Doch mit diesem wertvollen Freiraum soll jetzt endgültig Schluss sein, die Wien Holding AG hat den Ort zum Bau einer neuen Eventhalle auserkoren und plant entgegen der öffentlichen Meinung im Bezirk und ohne jeden Anschein von partizipativer, transparenter Planung eine kommerziell genutzte Mega-Eventhalle errichten zu lassen.
Das gewünschte Publikum kommt nicht mit der Bim, sondern mit dem Flugzeug

Die Private Public Partnership mit dem deutschen Großkonzern CTS Eventim soll mittels neuester Eventtechnologie und potenten Marketingstrategien internationale Stars nach Wien holen. Laut Wien Holding geschehe dies der eventhungrigen Wiener Stadtbevölkerung zuliebe. Indem Wirtschaftsstadtrat Peter Hanke & Co. aber gleichzeitig betonen, man wolle sich mit einer „Must-Play-Arena“ gegenüber Veranstaltungsstätten in München, Hamburg, Bratislava und London behaupten, wird schnell deutlich, dass die Bedürfnisse der Wiener Bevölkerung nicht im Vordergrund dieses Projekts stehen.

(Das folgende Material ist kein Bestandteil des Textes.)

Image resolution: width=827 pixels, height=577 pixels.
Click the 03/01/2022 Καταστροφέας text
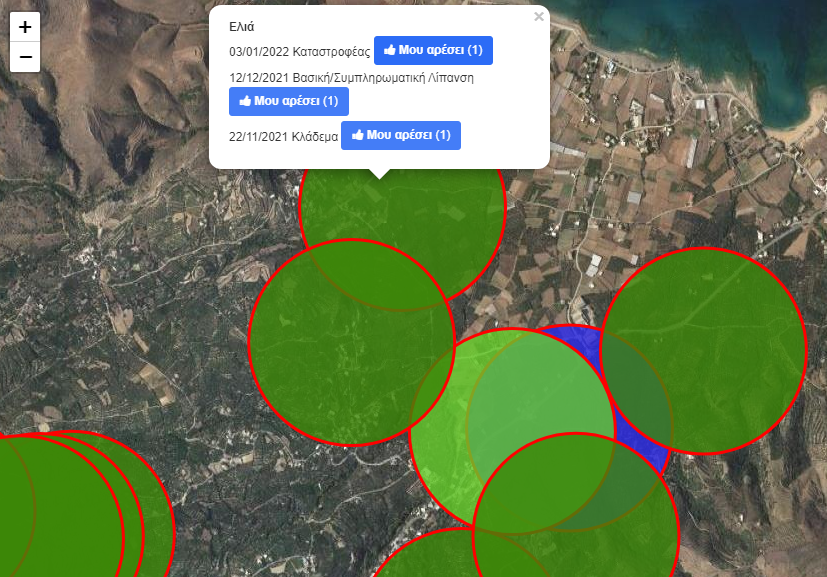pyautogui.click(x=300, y=51)
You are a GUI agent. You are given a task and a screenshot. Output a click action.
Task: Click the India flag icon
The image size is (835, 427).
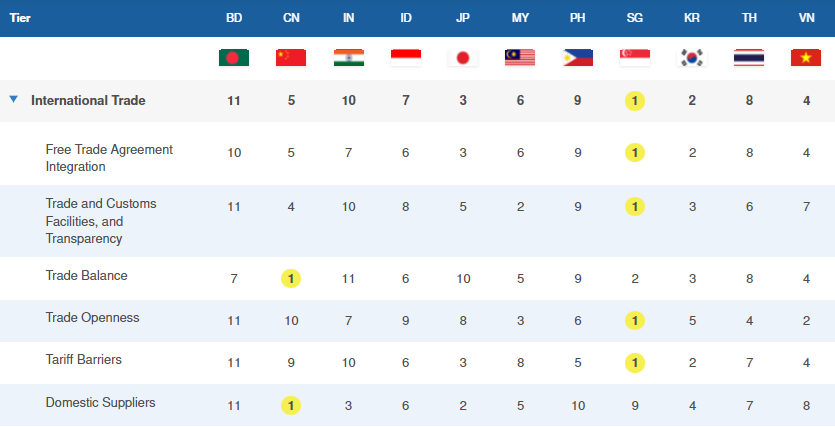pyautogui.click(x=348, y=58)
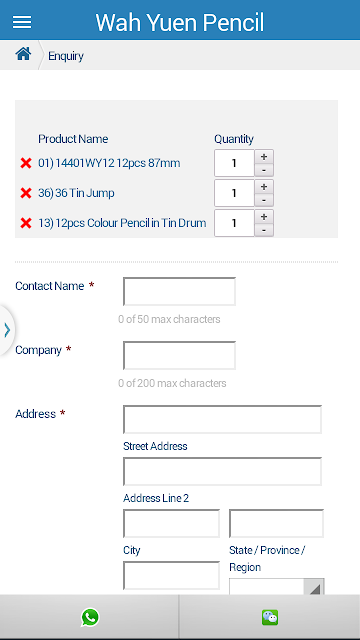Open 36) 36 Tin Jump product link
Image resolution: width=360 pixels, height=640 pixels.
[76, 193]
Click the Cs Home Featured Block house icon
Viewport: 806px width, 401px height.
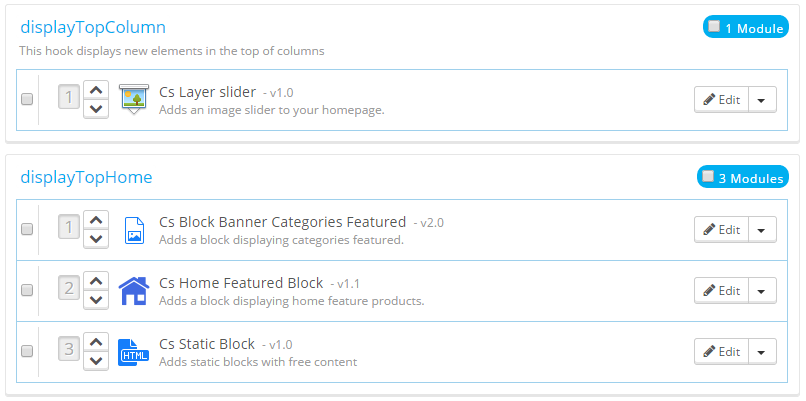(134, 291)
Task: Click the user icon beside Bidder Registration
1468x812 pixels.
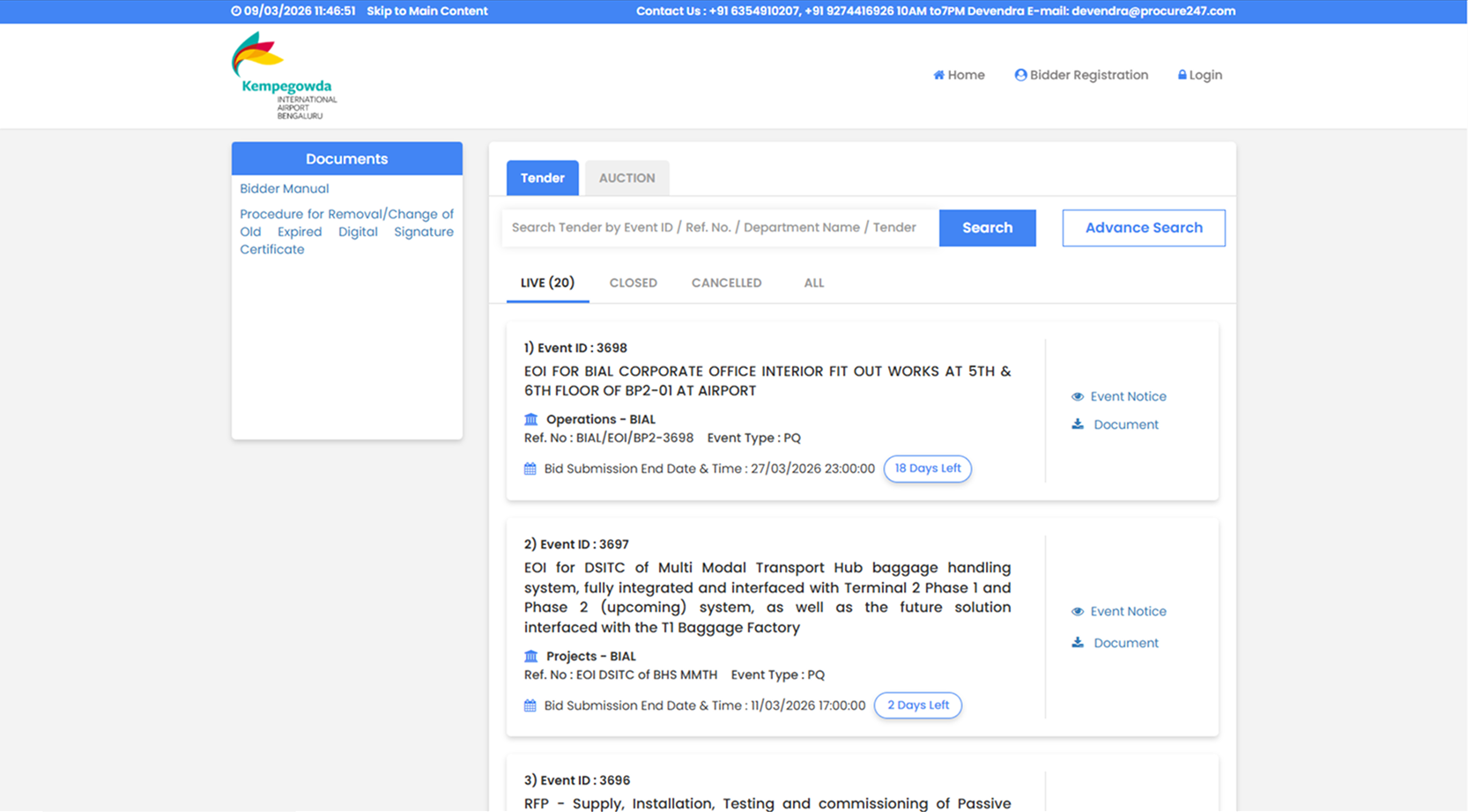Action: (1020, 76)
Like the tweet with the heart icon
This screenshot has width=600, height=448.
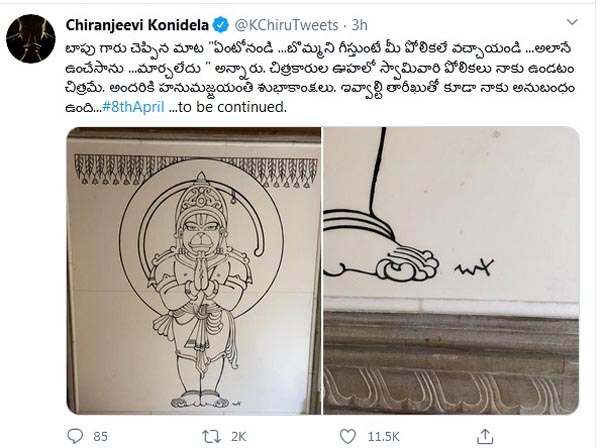(347, 436)
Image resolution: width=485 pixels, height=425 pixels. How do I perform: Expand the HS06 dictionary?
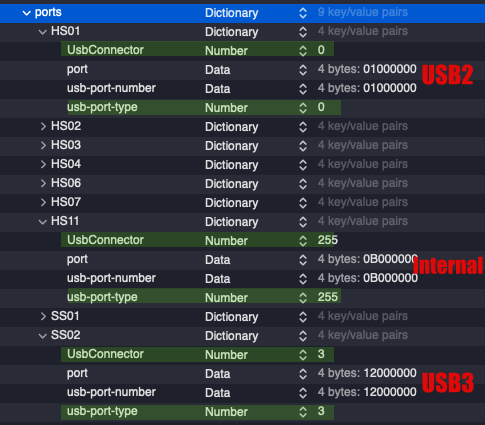(43, 183)
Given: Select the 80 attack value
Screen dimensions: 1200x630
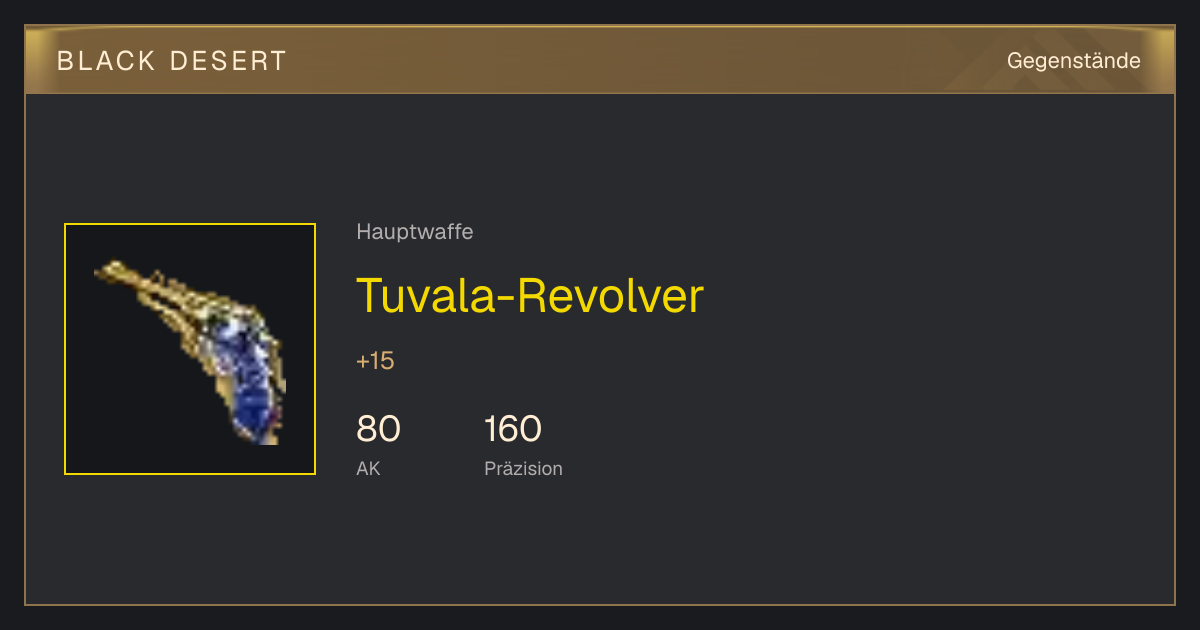Looking at the screenshot, I should pos(378,429).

Vielmehr geht es um den Konkurrenzkampf im internationalen Städtewettbewerb. Das erwartete Publikum, kommt wohl eher nicht mit der Bim, sondern mit dem Flugzeug (oder öffentlichem Fernverkehr). Die Ticketpreise solcher Mega-Events richten sich dabei klar an Besserverdienende. Geworben wird mit Exklusivität und VIP Erlebnissen, für die das Publikum per Upgrade extra bezahlt.
Begegnungsort für die Nachbarinnen:schaft statt Landmark-Architektur

Die Landmark-Architektur der Halle solle den Anrainer:innen zu einer lokalen Identität verhelfen. In der Nachbar:innenschaft und unter den Nutzer:innen der Fläche, ist die Sehnsucht nach architektonischer Identität allerdings nicht zu verspüren.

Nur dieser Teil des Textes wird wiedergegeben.